Ask a piping insulation inspector to survey this line for water ingress - some sections may need to be reinsulated.

### RE: heat loss through insulated pipe line

(OP)
Dear Pierre
Normal flow rate is 40 tones/hr now during rains it flow rate increased to 55 tones per hour. It is absolute pressure. Yes sir steam is superheated to 280 degree Celsius. Insulation and cladding is ok. We renew insulations based on thermography report. Steam line layed about 10 meters above ground supported on pipe rack. Sir how we can measure heat loss from pipeline of such great length of 1.8 km. Is there any formula for calculation.
Regards

### RE: heat loss through insulated pipe line

What is "light resin bonded mattress?? That is meaningless I'm afraid and could mean anything
We need some technical details (material, thermal conductivity etc), photos etc

Ten metres above ground?? Really??
How do you go about inspecting that?

What is the skin temperature of the cladding?

Are there any exposed sections in the plant? Or how do you know it is the pipeline which is responsible and not some other part of the steam process?

Can something else cause the increase in steam when it rains?

Remember - More details = better answers
Also: If you get a response it's polite to respond to it.

### RE: heat loss through insulated pipe line

Calculation is not an issue I can provide an excel sheet , I have difficulty to understand that rain can be responsible for steam overconsumption (+30%). Definitely you need some one to inspect your insulation and cladding , all the pipe must be checked (1.8 km) for defect and may be leaks.
By the way you did not mention steam traps, did you check them ? Please consider to read the link underneath about the consequences of cold weather .
https://www.chemicalprocessing.com/articles/2007/0...
As suggested , let you measure the skin temperature of the cladding , Infra red thermometer should be good enough to confirm the condition of the insulation material and its efficiency.
Good luck
Pierre

### RE: heat loss through insulated pipe line

You don't need better insulation - you need a rain cover.

### RE: heat loss through insulated pipe line

How do you know steam flow has increased to 55t/hr - is the FT located at some point where there is 2phase flow, like a piping low point ?
Presume your insulation contractor has given you assurance this insulation is water proof all through 1.8km length.

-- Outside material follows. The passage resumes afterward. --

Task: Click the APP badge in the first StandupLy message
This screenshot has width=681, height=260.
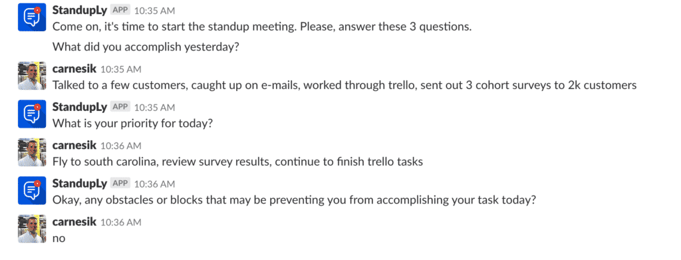Action: point(120,10)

### RE: heat loss through insulated pipe line

You can review the fundamentals of the calculation from any of many web sites or any heat transfer text.

For example a lecture on the fundamentals: https://youtu.be/Vy9OW-14iw8

But equations are not going to solve your problem. Finding the cause of your problem is the first step of solving your problem.

Does the steam flow increase instantaneously when it starts to rain, or does it take some time?

Does the steam flow return to normal instantaneously when the rain stops, or does it take some time?

LittleInch already hinted at this, are any of the steam consumers sensitive to rain?

### RE: heat loss through insulated pipe line

Some steam traps work by sensing saturated condensate temp on a cooling leg upstream of the trap. So if the cooling leg is exposed to rain and cools the condensate more than it should, the trap will continue to blow and not close when it should. Hence check the steam trap arrangements also on this line - cooling legs may be left uninsulated, but they should be shielded from rain.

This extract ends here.